El caso por viajar más lento

Hay un tipo de viaje que consiste en acumular países como si fueran medallas. Conozco personas que han estado en cincuenta, sesenta, setenta países. Cuando les preguntas por uno específico, a menudo recuerdan el hotel o el aeropuerto mejor que el lugar en sí.

No hay nada intrínsecamente malo en eso. Pero es un tipo de viaje que a mí, personalmente, ya no me interesa.

Qué significa viajar lento

La semana pasada estuve en Lisboa. No con un itinerario apretado, no corriendo de monumento en monumento. Alquilé un apartamento pequeño en el barrio de Mouraria durante diez días. Compré en el mercado cada mañana. Encontré una tostadería donde me conocían por el nombre al cuarto día.

Eso es lo que llamo viajar lento: quedarse el tiempo suficiente para que un lugar te empiece a resultar familiar.

La diferencia entre ver y entender

Puedes ver la Torre de Belém en veinte minutos. Puedes entender algo de Lisboa solo si te quedas el tiempo suficiente para que la lluvia te atrape en un café y tengas que pedir otra taza porque no quieres salir.

El turismo rápido te da imágenes. El viaje lento te da sensaciones. Las imágenes se olvidan. Las sensaciones, a veces, se quedan para siempre.

El argumento práctico

Hay también un argumento muy práctico para viajar más despacio: es más barato y más sostenible.

Cuando te quedas en un sitio durante días, alquilas un apartamento en vez de pagar hotel. Cocinas parte de las comidas. Te mueves como lo hace la gente local, no en tours. El dinero que gastas se distribuye de manera diferente, más directamente hacia la economía local.

Y vuelas menos.
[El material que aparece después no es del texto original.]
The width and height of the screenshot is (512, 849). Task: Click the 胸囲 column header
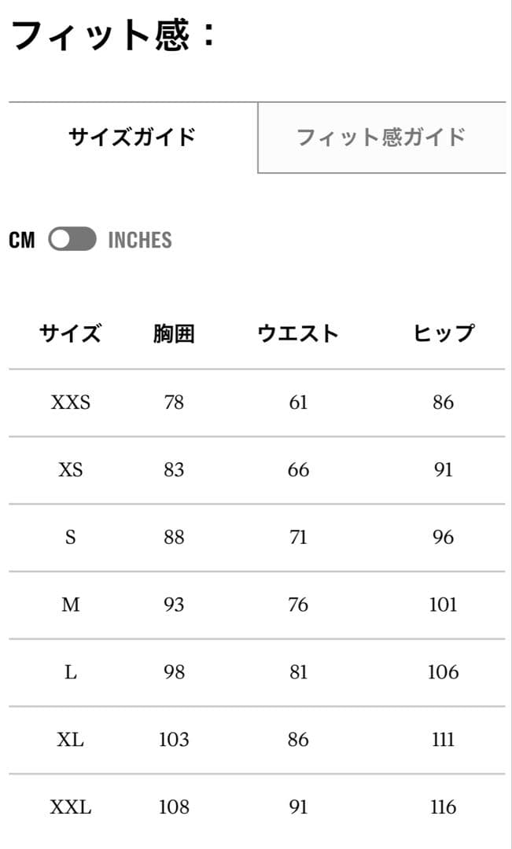pyautogui.click(x=174, y=333)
Si vas a un solo lugar durante dos semanas en vez de cuatro lugares durante la misma cantidad de tiempo, reduces el impacto ambiental de manera significativa.

Lo que te pierdes y lo que ganas

Viajando lento te pierdes variedad. No puedes decir que has estado en Grecia y en Turquía y en Croacia en dos semanas.

Lo que ganas es profundidad. Llegas a casa con una historia sobre una conversación con un pescador en el puerto en vez de doce fotos de doce templos.

A mí, la historia me parece más interesante.